» **Exercise brief**: Please transcribe the data exactly as shown, skipping the images.

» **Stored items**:
%%

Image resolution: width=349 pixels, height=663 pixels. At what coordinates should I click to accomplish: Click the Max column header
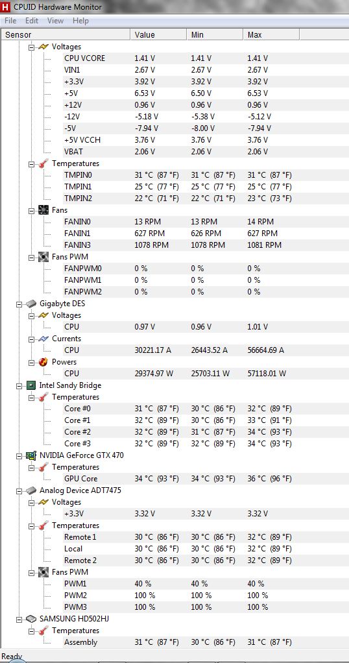pos(271,34)
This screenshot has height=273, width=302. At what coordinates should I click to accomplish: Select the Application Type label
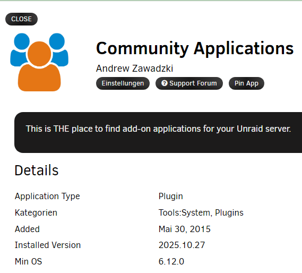click(47, 197)
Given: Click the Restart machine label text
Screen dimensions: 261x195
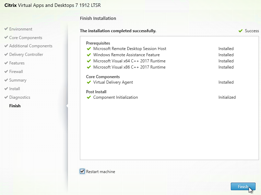Looking at the screenshot, I should tap(100, 172).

%%

» **Response**:
Image resolution: width=349 pixels, height=663 pixels. At what coordinates should I click to accomplish: Click the Max column header
pos(271,34)
This screenshot has height=273, width=302. At what coordinates should I click to accomplish: Select the Application Type label
click(47, 197)
Given: Click the Restart machine label text
Screen dimensions: 261x195
Looking at the screenshot, I should tap(100, 172).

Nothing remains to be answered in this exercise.